助かるのであればがんは「遅く」見つかった方がいい
「できるだけ早く見つけて、早く治療したほうがいい」――。これが、がん検診のコンセプトです。しかし、今回は「結果が同じなら、できるだけ遅く見つかったほうがいい」という話をしましょう。
「遅く」というのが「早く」の誤りではないかと思われたかもしれませんが、そうではありません。
具体的な例で考えてみましょう。がんが1ミリの大きさで見つかっても、10ミリの大きさで見つかっても、50ミリで見つかっても、治療によってその後は同じような寿命が得られるとしたら、あなたにとってどれが一番いいでしょうか。

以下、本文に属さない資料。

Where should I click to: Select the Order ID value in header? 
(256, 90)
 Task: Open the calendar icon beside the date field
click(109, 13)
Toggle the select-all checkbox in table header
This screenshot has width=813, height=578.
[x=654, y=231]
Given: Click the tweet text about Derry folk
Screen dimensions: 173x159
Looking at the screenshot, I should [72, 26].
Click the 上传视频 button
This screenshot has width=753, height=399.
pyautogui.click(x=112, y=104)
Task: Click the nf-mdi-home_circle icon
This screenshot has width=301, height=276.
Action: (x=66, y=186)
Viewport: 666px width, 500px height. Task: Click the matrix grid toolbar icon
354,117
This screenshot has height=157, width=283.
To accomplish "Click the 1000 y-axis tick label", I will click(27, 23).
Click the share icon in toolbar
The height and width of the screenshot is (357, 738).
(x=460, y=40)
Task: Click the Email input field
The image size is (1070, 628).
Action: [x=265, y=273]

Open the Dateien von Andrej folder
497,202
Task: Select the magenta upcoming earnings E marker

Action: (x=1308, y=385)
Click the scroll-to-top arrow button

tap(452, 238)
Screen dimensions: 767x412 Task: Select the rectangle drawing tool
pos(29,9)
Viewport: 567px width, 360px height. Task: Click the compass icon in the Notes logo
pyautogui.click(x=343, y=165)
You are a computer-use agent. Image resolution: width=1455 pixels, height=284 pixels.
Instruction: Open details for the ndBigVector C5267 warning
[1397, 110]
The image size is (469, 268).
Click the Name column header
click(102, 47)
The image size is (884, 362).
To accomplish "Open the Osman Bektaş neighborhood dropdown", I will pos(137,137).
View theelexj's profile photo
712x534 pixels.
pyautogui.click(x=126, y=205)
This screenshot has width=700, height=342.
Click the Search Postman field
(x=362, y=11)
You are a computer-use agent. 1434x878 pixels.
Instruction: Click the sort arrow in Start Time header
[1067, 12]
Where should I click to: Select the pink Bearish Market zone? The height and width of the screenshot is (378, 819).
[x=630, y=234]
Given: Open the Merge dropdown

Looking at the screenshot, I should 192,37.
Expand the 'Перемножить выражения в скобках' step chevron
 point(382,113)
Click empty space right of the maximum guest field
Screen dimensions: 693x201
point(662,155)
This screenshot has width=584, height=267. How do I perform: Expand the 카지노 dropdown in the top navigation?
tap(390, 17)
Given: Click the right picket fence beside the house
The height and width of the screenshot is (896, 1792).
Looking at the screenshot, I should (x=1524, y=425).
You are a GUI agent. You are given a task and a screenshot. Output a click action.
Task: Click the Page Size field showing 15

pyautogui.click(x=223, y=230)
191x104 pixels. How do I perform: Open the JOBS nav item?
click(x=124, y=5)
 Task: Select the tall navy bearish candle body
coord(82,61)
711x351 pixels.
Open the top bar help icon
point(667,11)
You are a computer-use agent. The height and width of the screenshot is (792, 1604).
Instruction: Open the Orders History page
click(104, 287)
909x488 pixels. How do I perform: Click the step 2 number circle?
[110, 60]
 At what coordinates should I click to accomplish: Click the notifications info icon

多くの人は、「そりゃあ、1ミリで見つかる場合だろう」と言うかもしれません。しかし、そこには「より早く見つかった方が寿命が長いに違いない」というような前提をすでにつくっている面があるのではないでしょうか。よく考えてみてください。「寿命が同じ」だとしたら、どうでしょうか。
1ミリから10ミリになるまで10年、10ミリから50ミリになるまで5年を要するがんだとしましょう。1ミリで見つけた場合、10ミリで見つけるより10年、50ミリで見つけるよりは15年長く、「がん治療と付き合って生きていかなければならない」という負の面があるともいえます。